**Data entries:**
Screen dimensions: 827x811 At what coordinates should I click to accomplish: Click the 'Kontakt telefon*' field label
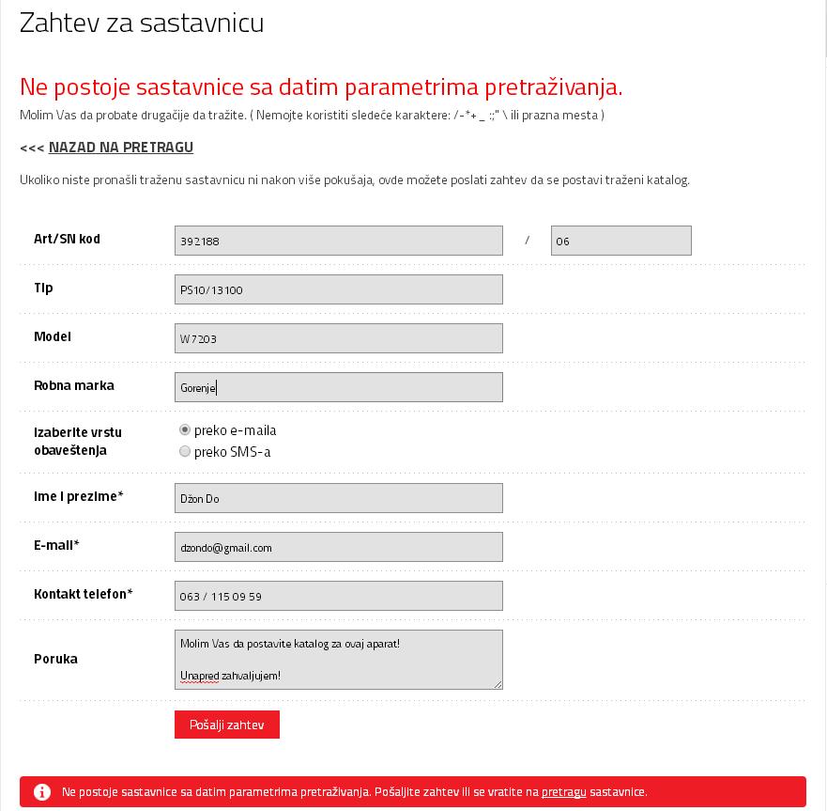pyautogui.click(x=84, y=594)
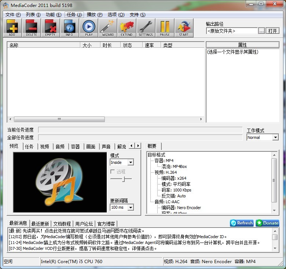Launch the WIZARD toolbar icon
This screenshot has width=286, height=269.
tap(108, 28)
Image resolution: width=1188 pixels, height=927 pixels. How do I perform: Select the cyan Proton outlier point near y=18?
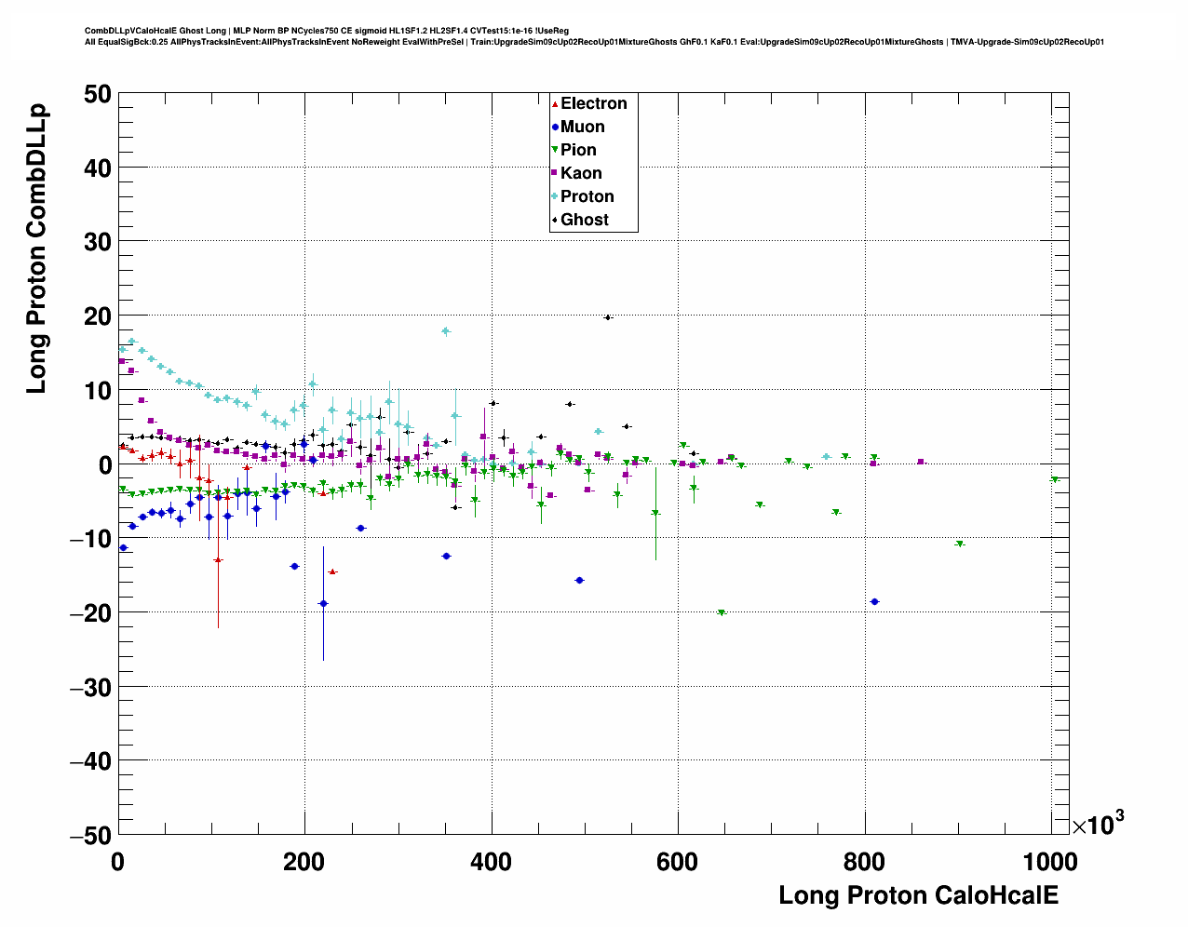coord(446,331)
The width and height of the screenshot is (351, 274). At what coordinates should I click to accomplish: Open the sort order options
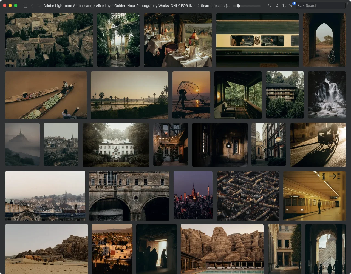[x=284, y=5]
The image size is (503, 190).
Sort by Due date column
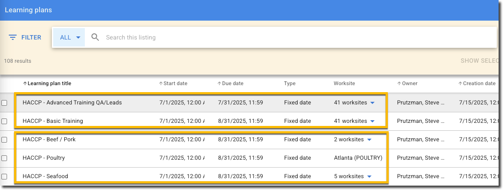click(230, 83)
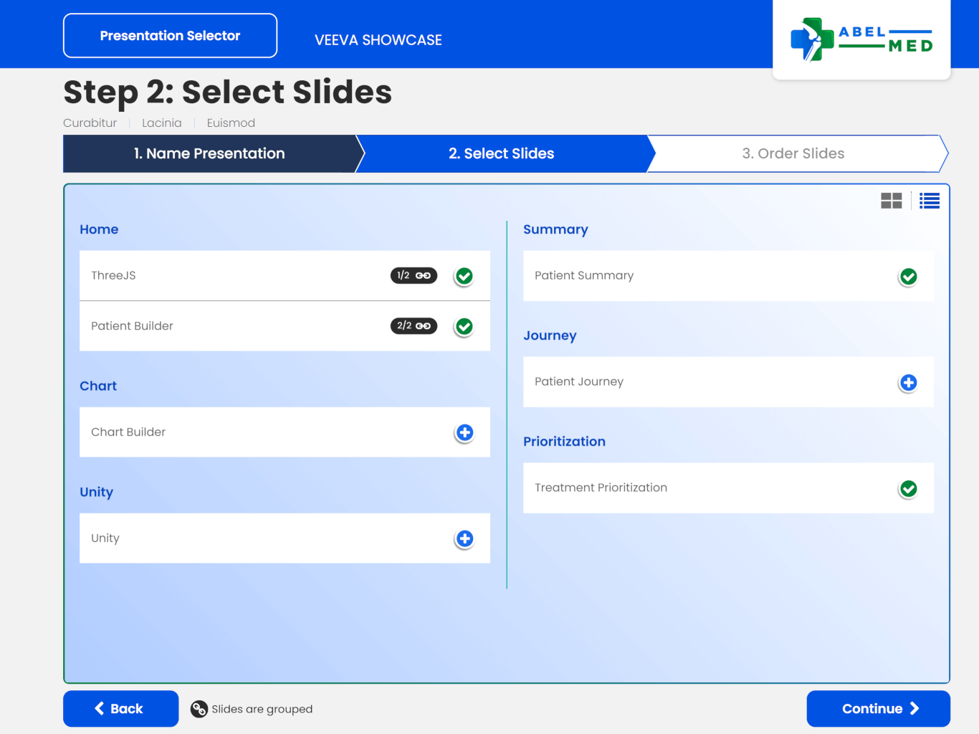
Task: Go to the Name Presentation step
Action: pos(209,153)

**Work instructions:**
Reproduce the lines of the entries above verbatim, covering every entry, and omit the pictures from your reproduction.

**Result below:**
Screen dimensions: 827x811 At what coordinates should I click to accomplish: Click the 'Kontakt telefon*' field label
pyautogui.click(x=84, y=594)
Launch the WIZARD toolbar icon
This screenshot has width=286, height=269.
tap(108, 28)
Image resolution: width=1188 pixels, height=927 pixels. How do I perform: Select the cyan Proton outlier point near y=18?
coord(446,331)
The width and height of the screenshot is (351, 274). At what coordinates should I click to accomplish: Open the sort order options
[x=284, y=5]
The image size is (503, 190).
Sort by Due date column
click(230, 83)
Task: Go to the Name Presentation step
Action: pos(209,153)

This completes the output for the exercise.